BRETIN v ROSS, 2017 ABCA 389
Martin JA
9.15: Setting aside, varying and discharging judgments and orders
14.37: Single appeal judges
Case Summary
The Applicant, Mr. Bretin, sought an extension of time to file a Notice of Appeal respecting a procedural Order granted on August 24, 2017 (the “Procedural Order”). The Applicant had filed the Notice of Appeal three days too late. At the same time, the Applicant also filed an Application, which appeared to the Court to either seek the dismissal of the Respondent’s Application filed in the Court of Queen’s Bench, or seek the dismissal of the Procedural Order. The Procedural Order set out a number of steps “to get the parties in position for a trial in October 2018”.

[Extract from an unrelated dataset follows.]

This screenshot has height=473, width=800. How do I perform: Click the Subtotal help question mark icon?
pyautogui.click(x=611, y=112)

In March 2014, the Surface Rights Board granted AltaLink Management Ltd. (“AltaLink”) a right of entry Order on lands owned by the individual Respondents. The Applicant filed a request for a reconsideration, arguing unsuccessfully that he was in adverse possession of a portion of the lands (the “Adverse Lands”), and objecting to AltaLink’s entry. The Applicant obtained an Order subdividing the Adverse Lands despite failing to serve Altalink with his Application, and failing to advise the Court of AltaLink’s encumbrance on the lands. A provision was added to the subdivision Order which allowed the Appellant to take the Adverse Lands free and clear of encumbrances. When AltaLink became aware of the subdivision Order in early 2016, it applied to set it aside or vary it pursuant to Rule 9.15(2), and to extend time. The Applicant, applied to summarily dismiss AltaLink’s Application on the basis that it was out of time. The Court of Queen’s Bench held that fairness dictated that the issue of whether to vary or set aside the subdivision Order should be heard on its merits, and pronounced the Procedural Order.

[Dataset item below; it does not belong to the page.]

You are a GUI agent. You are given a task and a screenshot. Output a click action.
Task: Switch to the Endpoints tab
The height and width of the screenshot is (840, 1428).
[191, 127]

With respect to the Applicant’s Application to extend the time to Appeal, Martin J.A., referred to prior leading authority, and stated that the Applicant must show: (1) a bona fide intention to Appeal when the right exists; (2) an explanation for the failure to appeal in time, justifying its lateness; (3) that there would not be serious prejudice if the decision was disturbed; (4) that the Applicant did not take benefits from the Judgment under Appeal, and (5) a reasonably arguable Appeal. Justice Martin held that, although the Applicant met the first four criteria, his Appeal had no reasonable chance of success.

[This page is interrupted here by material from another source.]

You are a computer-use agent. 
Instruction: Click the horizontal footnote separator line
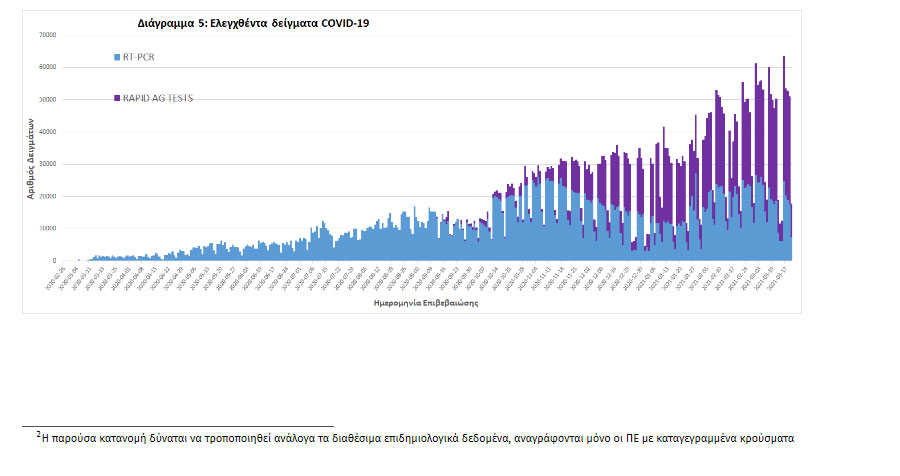coord(180,426)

Martin J.A. considered the Applicant’s Application to dismiss AltaLink’s Court of Queen’s Bench Application which the Applicant contended was brought out of time, and held that the Applicant had no reasonable chance of success on Appeal. Justice Martin noted that while there was confusion between the parties with respect to the issues, the “sole and common issue” between the parties was “whether it was appropriate to extend time under rule 9.15(2)”. Her Ladyship noted that despite the improper service of the subdivision Order by the Applicant on AltaLink, AltaLink still managed to bring its Application under Rule 9.15 in a timely fashion.
Justice Martin held that, because the Applicant’s Appeal was bound to fail, it would not be in the interests of justice to extend the time to Appeal pursuant to Rule 14.34(2)(c). The Application was dismissed.